(Dataset entries)
▽

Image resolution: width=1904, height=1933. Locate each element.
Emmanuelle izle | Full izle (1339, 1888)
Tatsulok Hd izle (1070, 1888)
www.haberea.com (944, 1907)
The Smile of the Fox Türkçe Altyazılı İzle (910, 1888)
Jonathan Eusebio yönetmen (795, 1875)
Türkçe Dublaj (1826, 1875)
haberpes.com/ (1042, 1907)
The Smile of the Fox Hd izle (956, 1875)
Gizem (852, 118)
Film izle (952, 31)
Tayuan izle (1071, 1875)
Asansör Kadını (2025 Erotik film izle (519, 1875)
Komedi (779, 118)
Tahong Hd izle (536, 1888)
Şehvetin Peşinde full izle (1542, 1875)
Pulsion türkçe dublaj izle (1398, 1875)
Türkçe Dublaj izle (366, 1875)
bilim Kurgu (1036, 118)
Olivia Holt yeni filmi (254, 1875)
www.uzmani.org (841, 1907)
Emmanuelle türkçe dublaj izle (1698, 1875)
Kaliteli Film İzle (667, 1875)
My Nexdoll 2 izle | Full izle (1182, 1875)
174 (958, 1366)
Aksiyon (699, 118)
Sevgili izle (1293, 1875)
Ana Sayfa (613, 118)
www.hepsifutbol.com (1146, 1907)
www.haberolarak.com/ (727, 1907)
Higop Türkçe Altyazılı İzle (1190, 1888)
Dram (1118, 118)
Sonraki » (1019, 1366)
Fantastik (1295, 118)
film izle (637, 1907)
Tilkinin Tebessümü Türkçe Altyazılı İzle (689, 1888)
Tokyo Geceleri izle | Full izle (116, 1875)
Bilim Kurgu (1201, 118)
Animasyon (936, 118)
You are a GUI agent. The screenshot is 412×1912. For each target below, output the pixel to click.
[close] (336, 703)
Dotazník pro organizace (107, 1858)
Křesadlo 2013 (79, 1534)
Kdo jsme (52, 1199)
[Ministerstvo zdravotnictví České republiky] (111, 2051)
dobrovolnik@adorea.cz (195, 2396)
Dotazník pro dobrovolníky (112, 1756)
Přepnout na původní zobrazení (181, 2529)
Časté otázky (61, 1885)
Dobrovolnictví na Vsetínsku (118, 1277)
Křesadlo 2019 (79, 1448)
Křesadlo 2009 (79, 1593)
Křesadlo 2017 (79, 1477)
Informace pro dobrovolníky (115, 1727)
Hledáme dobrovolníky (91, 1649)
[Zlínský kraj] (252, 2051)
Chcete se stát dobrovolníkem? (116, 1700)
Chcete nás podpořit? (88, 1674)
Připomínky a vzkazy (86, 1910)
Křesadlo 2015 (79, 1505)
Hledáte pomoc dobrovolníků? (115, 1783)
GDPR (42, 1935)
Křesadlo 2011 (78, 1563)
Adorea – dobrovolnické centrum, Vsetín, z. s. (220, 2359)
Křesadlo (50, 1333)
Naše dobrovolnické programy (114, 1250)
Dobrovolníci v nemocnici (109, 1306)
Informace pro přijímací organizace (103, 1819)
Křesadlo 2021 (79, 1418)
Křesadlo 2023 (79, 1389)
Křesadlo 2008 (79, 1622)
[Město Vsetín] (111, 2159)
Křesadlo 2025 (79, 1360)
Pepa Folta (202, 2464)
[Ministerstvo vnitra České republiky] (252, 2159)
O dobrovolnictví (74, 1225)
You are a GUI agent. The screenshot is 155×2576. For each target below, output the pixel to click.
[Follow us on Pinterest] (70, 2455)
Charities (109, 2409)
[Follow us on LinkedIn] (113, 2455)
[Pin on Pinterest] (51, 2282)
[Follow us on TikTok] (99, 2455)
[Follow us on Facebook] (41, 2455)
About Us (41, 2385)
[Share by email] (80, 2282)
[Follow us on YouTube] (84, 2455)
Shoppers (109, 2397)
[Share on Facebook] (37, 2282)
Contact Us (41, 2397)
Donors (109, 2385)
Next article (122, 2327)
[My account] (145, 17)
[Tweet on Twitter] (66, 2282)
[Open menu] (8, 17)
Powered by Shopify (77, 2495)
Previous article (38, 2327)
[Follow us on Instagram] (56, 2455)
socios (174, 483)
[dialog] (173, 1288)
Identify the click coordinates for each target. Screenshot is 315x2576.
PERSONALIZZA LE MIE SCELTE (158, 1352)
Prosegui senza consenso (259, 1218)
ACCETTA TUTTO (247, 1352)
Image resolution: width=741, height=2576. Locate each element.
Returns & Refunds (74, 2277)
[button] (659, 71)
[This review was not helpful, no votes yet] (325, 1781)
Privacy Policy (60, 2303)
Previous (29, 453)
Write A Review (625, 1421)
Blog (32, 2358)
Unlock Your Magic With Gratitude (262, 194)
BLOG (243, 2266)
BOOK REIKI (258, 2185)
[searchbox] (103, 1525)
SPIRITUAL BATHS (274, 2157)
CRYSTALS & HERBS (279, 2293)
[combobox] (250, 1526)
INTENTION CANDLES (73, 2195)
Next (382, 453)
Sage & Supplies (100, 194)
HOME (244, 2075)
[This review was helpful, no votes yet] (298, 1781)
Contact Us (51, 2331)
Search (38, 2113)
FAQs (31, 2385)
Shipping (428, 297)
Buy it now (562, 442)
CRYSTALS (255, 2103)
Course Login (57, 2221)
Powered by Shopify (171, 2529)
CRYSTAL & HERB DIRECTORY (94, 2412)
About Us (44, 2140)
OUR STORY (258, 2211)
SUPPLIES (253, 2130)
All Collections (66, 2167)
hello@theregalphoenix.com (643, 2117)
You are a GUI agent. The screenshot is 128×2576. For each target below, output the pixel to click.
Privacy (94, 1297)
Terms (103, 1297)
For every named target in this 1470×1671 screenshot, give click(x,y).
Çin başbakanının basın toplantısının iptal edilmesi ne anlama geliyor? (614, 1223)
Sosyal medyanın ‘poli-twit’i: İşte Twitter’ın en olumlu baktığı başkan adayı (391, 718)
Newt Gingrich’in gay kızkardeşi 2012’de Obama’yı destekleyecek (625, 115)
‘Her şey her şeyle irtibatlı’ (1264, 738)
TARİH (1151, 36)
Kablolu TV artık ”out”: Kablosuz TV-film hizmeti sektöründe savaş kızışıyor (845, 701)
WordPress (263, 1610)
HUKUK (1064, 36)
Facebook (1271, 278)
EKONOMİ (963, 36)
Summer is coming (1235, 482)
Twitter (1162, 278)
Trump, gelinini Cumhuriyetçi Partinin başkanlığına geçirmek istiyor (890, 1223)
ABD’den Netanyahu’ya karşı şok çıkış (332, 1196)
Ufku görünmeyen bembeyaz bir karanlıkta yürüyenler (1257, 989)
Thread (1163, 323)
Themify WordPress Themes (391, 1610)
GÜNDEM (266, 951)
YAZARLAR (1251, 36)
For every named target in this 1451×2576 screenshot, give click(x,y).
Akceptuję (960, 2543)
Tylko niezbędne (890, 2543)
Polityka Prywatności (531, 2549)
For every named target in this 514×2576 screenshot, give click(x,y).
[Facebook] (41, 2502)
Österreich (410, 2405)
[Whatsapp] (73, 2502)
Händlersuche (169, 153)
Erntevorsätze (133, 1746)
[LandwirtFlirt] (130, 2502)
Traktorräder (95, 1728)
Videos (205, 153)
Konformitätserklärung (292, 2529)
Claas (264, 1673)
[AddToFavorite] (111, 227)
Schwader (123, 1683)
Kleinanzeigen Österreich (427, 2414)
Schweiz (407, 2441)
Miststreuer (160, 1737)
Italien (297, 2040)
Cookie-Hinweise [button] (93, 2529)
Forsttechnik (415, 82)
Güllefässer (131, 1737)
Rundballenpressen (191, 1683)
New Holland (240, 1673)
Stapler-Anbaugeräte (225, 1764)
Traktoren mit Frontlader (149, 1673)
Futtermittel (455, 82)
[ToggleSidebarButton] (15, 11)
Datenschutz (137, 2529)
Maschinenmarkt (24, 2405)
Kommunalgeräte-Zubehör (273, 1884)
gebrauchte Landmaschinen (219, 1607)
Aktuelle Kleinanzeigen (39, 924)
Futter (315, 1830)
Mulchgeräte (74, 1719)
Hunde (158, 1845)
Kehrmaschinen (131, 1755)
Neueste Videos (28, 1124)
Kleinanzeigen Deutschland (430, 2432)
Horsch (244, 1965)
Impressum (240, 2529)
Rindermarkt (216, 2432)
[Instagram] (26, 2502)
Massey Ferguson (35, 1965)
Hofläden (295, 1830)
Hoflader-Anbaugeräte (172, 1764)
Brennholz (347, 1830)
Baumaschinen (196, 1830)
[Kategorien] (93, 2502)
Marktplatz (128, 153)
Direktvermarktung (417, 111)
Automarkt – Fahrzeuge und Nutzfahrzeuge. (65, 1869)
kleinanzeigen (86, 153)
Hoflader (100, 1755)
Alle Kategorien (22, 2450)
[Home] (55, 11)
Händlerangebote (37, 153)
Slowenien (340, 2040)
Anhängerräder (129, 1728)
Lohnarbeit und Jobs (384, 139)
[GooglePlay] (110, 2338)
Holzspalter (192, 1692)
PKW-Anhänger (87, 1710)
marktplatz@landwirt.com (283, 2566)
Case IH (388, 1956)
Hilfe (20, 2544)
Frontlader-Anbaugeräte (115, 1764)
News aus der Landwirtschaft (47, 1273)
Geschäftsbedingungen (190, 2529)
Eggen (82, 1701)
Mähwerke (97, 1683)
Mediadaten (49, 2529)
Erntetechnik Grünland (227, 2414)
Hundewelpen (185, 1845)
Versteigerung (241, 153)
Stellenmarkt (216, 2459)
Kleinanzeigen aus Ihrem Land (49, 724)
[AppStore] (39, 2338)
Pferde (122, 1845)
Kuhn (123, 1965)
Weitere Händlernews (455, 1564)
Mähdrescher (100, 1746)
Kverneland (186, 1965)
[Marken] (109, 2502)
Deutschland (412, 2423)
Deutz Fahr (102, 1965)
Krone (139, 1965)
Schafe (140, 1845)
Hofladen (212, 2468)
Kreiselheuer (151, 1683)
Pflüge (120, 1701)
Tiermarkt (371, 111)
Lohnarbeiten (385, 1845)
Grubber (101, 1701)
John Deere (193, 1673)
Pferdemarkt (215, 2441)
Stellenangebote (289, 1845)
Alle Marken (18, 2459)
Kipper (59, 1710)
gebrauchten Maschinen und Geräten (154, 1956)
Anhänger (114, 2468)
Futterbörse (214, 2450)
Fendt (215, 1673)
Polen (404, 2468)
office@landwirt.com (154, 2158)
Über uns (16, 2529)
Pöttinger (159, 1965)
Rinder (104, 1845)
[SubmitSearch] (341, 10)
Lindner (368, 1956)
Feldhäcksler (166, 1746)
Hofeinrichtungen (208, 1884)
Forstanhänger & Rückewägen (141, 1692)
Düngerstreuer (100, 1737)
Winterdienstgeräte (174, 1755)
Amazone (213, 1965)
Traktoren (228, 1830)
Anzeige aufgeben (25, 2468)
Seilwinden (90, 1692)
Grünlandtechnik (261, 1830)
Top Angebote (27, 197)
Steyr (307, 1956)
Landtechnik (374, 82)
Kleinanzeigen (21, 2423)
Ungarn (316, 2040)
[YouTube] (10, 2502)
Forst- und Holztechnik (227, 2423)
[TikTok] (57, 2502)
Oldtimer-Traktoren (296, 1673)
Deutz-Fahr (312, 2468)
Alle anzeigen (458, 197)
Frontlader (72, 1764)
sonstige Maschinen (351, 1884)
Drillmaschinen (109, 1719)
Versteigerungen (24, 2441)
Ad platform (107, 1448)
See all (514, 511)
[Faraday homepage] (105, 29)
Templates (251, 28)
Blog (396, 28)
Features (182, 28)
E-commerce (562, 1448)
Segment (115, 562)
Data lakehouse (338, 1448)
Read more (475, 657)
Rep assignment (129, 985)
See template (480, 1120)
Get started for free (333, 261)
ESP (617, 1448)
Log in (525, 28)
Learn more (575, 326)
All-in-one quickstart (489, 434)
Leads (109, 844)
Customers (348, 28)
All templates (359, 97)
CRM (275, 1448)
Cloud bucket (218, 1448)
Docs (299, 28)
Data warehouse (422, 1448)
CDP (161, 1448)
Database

△

● REQUIREMENT
Having found the line with "sonstige Maschinen (351, 1884)", transcribe it and each line after it to the end of the entries, with no other lines.

● WRITTEN REPLY
sonstige Maschinen (351, 1884)
Drillmaschinen (109, 1719)
Versteigerungen (24, 2441)
Ad platform (107, 1448)
See all (514, 511)
[Faraday homepage] (105, 29)
Templates (251, 28)
Blog (396, 28)
Features (182, 28)
E-commerce (562, 1448)
Segment (115, 562)
Data lakehouse (338, 1448)
Read more (475, 657)
Rep assignment (129, 985)
See template (480, 1120)
Get started for free (333, 261)
ESP (617, 1448)
Log in (525, 28)
Learn more (575, 326)
All-in-one quickstart (489, 434)
Leads (109, 844)
Customers (348, 28)
All templates (359, 97)
CRM (275, 1448)
Cloud bucket (218, 1448)
Docs (299, 28)
Data warehouse (422, 1448)
CDP (161, 1448)
Database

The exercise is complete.